In this 3-5 minute article:
- Using your credit
- Length of your credit history
- Making payments on time
- Different Types of Credit
- Credit Inquiries
- How each of these affect your credit score
- Ways to build excellent credit
Using Your Credit (30%):
If you don’t use your credit, the credit bureaus aren’t going to know you exist! If all you do is keep a credit card and never put any money on it, it really wont do much good for building your credit history. Optimally, the best amount of your credit to use is below 10%. Some people even say to keep around 3-5% of your limit in use at any given time (this is what I prefer to do, often making sure my balance never exceeds 3%). For example, if your credit limit is $1,000 it would be best to use under $100 for the good results, below $30 for optimal results. At $10,000, $1,000 and $300 respectively.

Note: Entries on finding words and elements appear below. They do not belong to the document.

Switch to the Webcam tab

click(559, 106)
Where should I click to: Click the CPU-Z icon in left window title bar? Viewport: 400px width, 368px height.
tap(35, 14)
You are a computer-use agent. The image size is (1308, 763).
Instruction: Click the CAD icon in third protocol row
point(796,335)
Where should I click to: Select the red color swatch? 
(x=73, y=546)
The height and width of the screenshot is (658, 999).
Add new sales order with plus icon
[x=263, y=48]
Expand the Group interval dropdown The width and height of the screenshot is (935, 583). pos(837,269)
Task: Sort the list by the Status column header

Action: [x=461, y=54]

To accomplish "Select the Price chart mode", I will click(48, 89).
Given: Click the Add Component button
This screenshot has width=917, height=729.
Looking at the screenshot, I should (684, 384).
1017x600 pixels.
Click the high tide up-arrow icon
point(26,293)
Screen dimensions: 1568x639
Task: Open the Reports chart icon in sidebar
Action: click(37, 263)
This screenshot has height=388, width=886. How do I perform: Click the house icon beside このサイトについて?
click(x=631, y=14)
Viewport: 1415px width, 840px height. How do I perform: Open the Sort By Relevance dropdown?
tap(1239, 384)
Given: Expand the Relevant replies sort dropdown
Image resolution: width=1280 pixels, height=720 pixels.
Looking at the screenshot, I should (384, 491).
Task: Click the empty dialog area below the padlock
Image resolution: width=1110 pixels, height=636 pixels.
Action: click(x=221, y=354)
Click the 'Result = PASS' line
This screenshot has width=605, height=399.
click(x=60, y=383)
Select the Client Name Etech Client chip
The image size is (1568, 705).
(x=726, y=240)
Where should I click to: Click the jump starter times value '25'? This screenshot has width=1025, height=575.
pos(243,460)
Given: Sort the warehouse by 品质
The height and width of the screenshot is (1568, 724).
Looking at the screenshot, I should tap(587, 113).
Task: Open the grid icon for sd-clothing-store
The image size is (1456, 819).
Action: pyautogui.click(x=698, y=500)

Length of Credit History (15%):
Another thing that makes up a sizable percentage of your credit history is the length of your open credit accounts. It has been shown that as the time that your accounts have been open increases, so does your credit score. Typically, after 5 years of an open credit account, one can expect to have a pretty firm grounding for their score. Although you have the least amount of control over this determining factor, you can maximize your control by doing things such as getting a credit card as early as possible. If you were to get a credit card at 18, then by 23 years old you would have a pretty solid credit history length, good enough to boost your score. With that score, you might get a preferred interest rate on a home loan!
Making Payments on Time (35%):
This is one of the most obvious ways to build excellent credit. Making sure to pay each of your bills on time plays an enormous role in how your credit score is determined. Credit card companies see you as high risk if you miss payments, because they don’t want to lose the money they lent you! A history of missing payments can do a lot of damage on a credit score – often, even one missed payment can do a lot. DO NOT MISS PAYMENTS!
Different Types of Credit (10%):
Although it may seem odd, having a couple types of credit may help you. Types of credit can include (but are not limited to) a home loan, a loan on a car, or of course a credit card. It’s good to have a couple of different varieties, but not so good to have an enormous amount of them. It’s also best to apply for different credit types over a span of time.
Credit Inquiries (10%):
This one can be overlooked, but it’s best to apply for different credit types over a span of time. When you apply for a bunch of different accounts in a short period, it looks as though you are in desperate need of money, which can look really negative to a credit company. Whenever you apply for a loan or a credit card, it is noted on your credit report, so keeping your inquiries to a minimum is optimal – the less the better.
The above are the main factors that go into your credit history, and each of the estimated/rough percentages listed depict how much of a role they play in determining your credit score. Using credit responsibly is the easiest way to build excellent credit.